Could it be that retrieving the vertex info when coming back from the shader is still quite heavy to do on CPU side? I also get almost the same time results from both methods.

Please correct me if I’m wrong. The vertex shader receives all vertices in our scene, and only those inside the viewing frustum make it to the fragment shader. If so, if we could just identify the vertices in the fragment shader we would know which ones are on screen, is there a way to do this? (This wouldn’t be for culling, as the render would have already happenned, but to acquire the rendered vertices)

Maybe sending vertex identifyers, from cpu, so we can know which ones are inside the frustum when we come back.

Anyways thanks for the gist! Really cool stuff!

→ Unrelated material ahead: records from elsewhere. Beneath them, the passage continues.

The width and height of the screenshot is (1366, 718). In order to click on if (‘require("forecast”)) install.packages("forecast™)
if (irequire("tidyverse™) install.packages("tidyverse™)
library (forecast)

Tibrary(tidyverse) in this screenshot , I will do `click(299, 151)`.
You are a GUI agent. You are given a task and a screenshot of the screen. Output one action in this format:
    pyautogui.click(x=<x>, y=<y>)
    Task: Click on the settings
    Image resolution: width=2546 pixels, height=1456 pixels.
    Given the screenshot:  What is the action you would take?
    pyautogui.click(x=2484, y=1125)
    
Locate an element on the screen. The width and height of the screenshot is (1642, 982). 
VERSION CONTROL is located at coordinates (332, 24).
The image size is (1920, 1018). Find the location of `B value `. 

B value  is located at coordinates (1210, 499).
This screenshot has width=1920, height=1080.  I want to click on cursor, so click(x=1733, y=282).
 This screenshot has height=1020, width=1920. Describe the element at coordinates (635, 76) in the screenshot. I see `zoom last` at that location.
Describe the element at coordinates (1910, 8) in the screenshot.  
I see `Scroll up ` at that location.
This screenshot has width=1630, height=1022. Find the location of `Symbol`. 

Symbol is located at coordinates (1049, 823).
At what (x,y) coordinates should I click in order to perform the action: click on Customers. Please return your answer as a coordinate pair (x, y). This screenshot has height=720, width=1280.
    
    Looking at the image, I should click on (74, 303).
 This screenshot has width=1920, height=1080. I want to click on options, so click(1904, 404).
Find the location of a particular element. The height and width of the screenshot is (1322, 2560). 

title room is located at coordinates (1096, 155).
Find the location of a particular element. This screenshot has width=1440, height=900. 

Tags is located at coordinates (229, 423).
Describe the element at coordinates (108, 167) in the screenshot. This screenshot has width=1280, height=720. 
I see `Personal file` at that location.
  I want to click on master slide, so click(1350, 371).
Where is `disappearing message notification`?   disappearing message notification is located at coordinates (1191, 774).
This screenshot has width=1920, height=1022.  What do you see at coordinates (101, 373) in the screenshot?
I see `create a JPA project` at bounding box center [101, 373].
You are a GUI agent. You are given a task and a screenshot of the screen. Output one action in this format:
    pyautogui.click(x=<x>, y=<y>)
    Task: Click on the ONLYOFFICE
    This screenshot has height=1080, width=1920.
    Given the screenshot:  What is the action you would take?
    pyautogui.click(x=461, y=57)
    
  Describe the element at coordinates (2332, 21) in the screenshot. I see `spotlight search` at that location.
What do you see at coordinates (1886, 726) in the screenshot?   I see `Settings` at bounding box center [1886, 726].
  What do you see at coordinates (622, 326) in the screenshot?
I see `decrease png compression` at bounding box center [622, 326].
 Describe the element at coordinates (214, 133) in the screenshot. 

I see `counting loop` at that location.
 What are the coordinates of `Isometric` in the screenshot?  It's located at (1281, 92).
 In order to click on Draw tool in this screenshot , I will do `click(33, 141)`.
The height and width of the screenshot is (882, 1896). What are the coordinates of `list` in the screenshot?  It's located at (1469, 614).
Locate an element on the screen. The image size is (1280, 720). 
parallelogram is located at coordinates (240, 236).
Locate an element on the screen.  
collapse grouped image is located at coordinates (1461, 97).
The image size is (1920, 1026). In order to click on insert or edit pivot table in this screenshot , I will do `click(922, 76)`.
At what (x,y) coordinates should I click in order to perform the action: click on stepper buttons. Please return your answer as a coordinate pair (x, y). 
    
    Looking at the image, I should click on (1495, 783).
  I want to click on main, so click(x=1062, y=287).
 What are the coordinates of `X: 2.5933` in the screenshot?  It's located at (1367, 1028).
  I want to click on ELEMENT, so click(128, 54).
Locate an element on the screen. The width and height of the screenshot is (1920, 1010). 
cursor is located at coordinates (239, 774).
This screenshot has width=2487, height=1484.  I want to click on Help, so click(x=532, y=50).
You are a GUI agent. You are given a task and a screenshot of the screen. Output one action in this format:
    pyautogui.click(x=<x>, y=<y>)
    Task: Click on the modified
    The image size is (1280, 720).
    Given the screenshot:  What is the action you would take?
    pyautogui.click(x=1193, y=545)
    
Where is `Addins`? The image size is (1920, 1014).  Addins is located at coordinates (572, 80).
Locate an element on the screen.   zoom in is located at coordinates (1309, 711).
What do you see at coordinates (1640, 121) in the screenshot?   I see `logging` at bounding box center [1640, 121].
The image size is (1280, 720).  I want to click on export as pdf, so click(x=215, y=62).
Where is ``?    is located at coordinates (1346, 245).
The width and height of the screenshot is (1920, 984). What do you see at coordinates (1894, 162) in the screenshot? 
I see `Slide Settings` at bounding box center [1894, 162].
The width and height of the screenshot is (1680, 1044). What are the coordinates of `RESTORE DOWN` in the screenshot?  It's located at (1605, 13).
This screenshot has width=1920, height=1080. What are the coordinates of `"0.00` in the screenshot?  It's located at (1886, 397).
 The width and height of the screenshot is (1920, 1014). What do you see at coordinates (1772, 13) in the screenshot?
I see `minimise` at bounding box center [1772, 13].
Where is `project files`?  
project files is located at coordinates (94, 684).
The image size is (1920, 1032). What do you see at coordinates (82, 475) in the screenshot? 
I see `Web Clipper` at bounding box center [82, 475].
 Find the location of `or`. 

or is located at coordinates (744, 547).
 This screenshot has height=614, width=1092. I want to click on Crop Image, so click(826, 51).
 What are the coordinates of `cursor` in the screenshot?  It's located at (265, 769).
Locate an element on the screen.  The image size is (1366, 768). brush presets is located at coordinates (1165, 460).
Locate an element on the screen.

Ja, the example utilizes an 32 bit floating point RGBA FBO, so it’s reading 4x more info than really necessary. Plus reading pixels from an FBO is a slow process to begin with. The shader really only needs to send back a boolean value – draw or don’t draw (now it’s sending the screen pos and 1.0 if it’s on screen and 0.5 if it’s not). I tried to get the example to work with a single float FBO (tried using both luminance and alpha) but OpenGL kept spitting out errors at me. I imagine this might save a teeny bit more time.

The vertex shader doesn’t do anything really, all the calculations are done in the fragment shader. I think I get what you’re saying … just sending the IDs of the verts that fall into the viewport …that could be another good approach.